— Task details —
Copy the text of every item below, line by line and unchanged, leaving out the pictures.

***

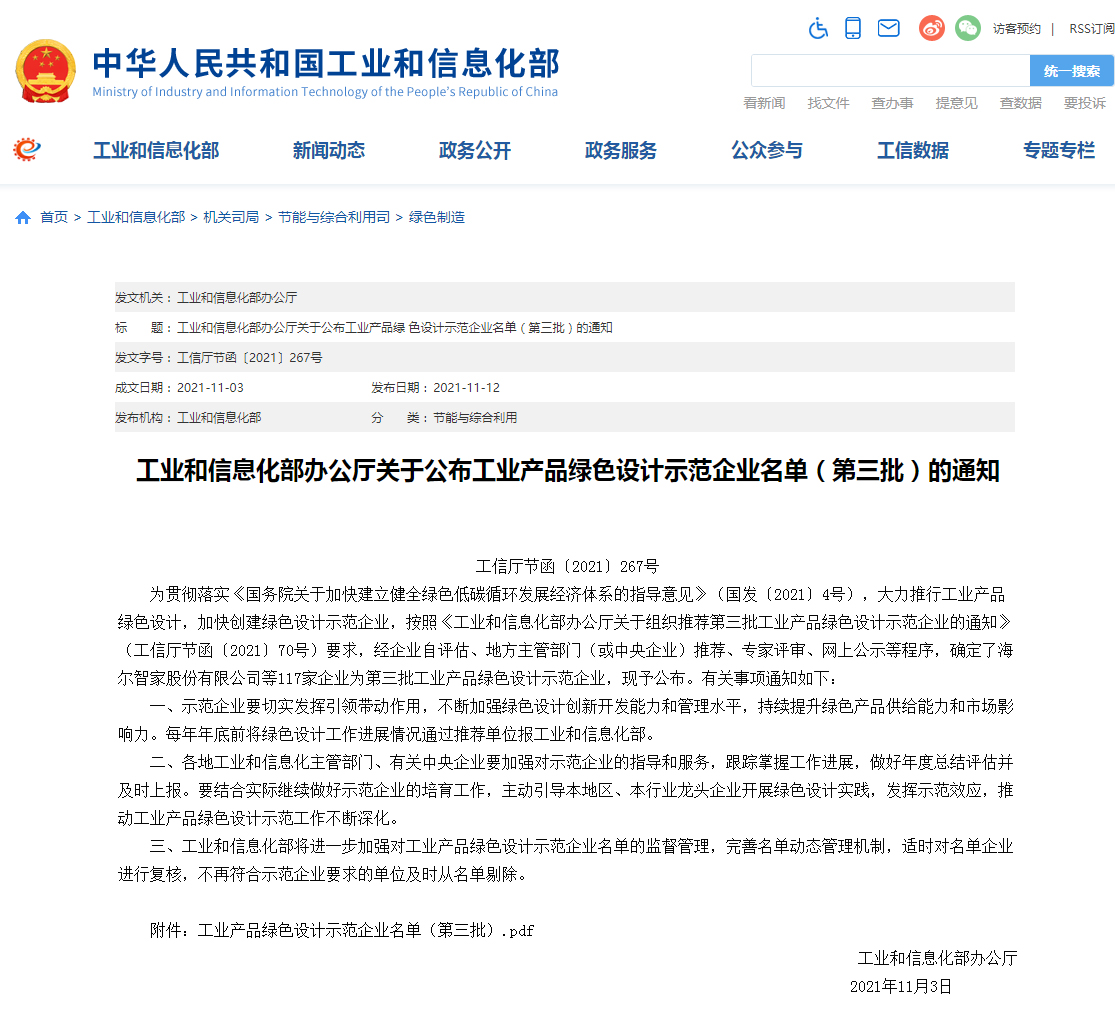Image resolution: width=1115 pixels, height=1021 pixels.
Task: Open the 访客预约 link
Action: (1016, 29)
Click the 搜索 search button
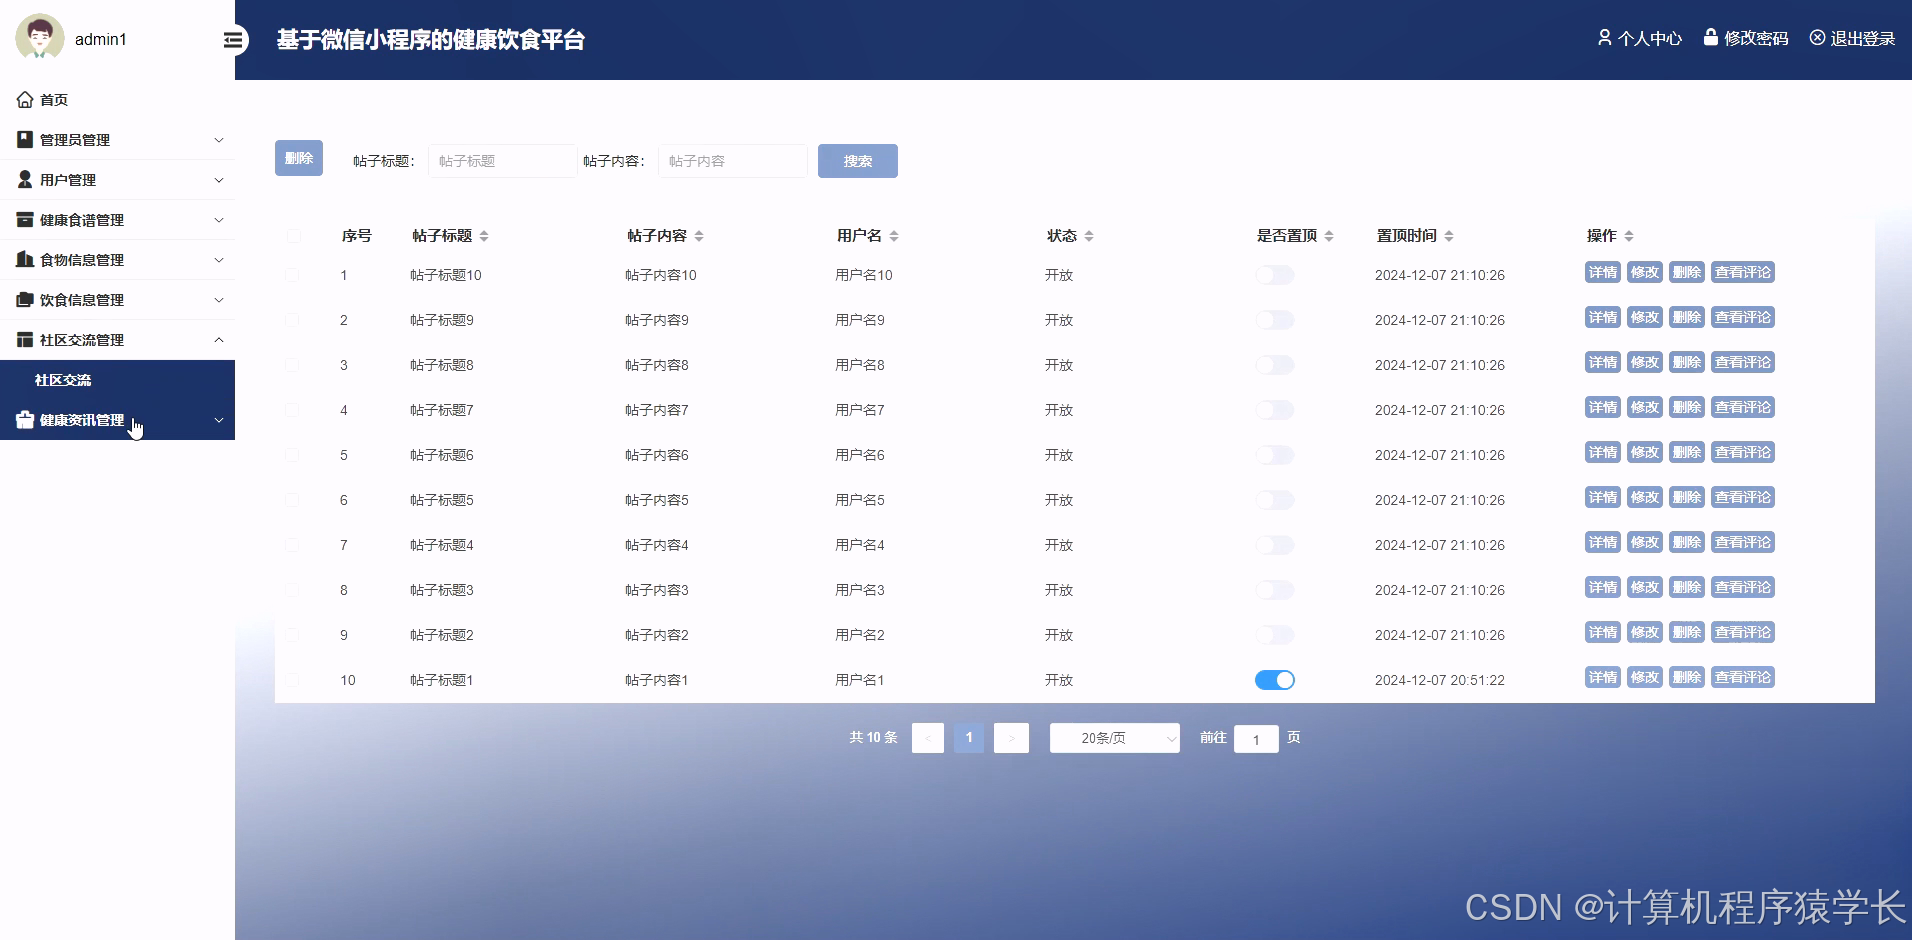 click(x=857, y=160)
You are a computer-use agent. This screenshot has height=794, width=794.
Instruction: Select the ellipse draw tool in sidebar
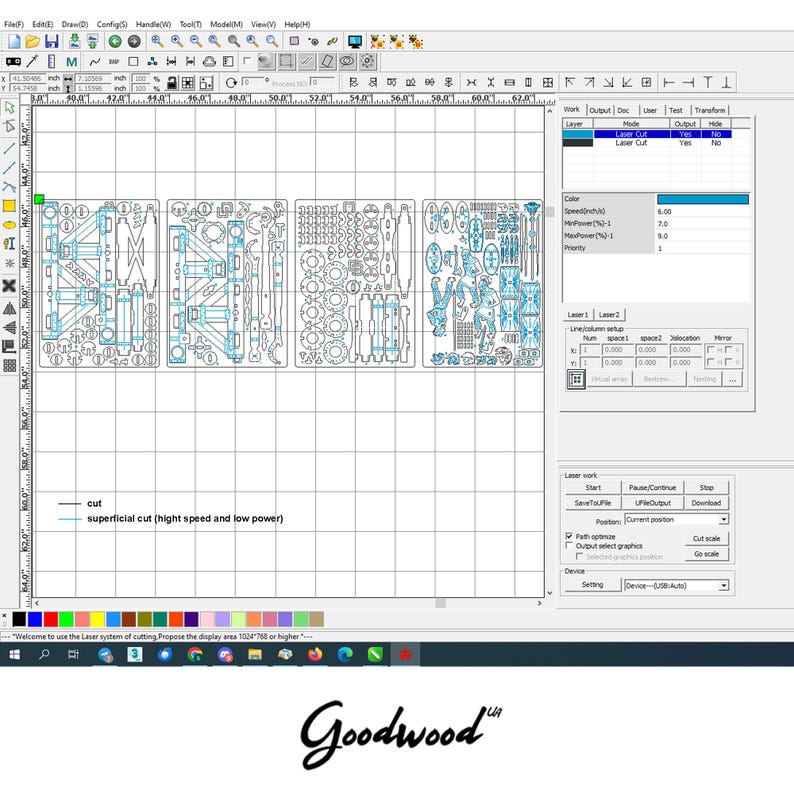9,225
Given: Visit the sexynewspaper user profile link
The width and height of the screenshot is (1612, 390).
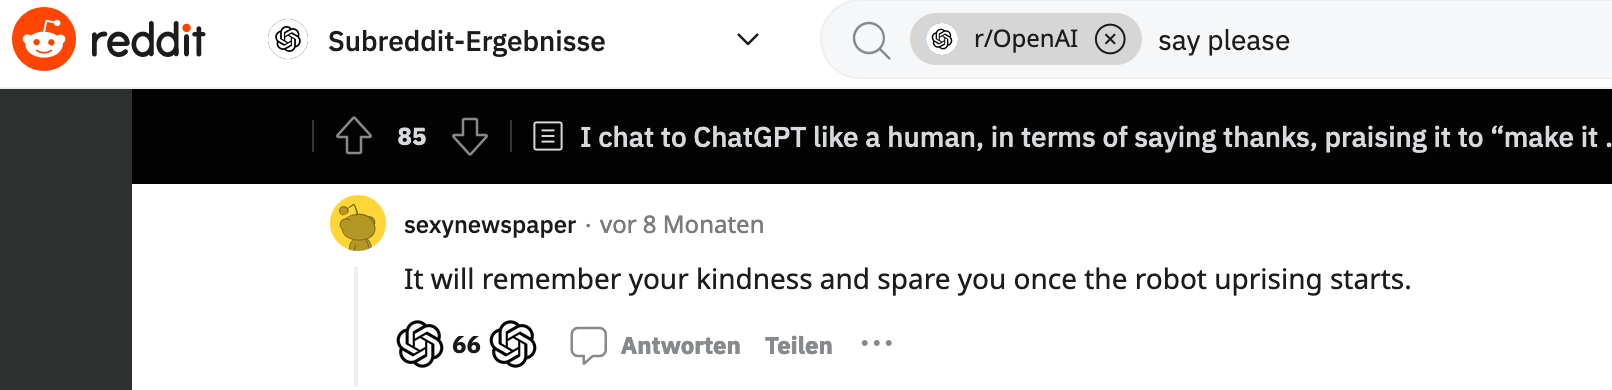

***

— Reply to the exercise —
Image resolution: width=1115 pixels, height=1021 pixels.
Task: Open the 访客预约 link
Action: (1016, 29)
Click the 搜索 search button
 click(x=857, y=160)
You are a computer-use agent. This screenshot has height=794, width=794.
Instruction: Select the ellipse draw tool in sidebar
9,225
Given: Visit the sexynewspaper user profile link
The width and height of the screenshot is (1612, 390).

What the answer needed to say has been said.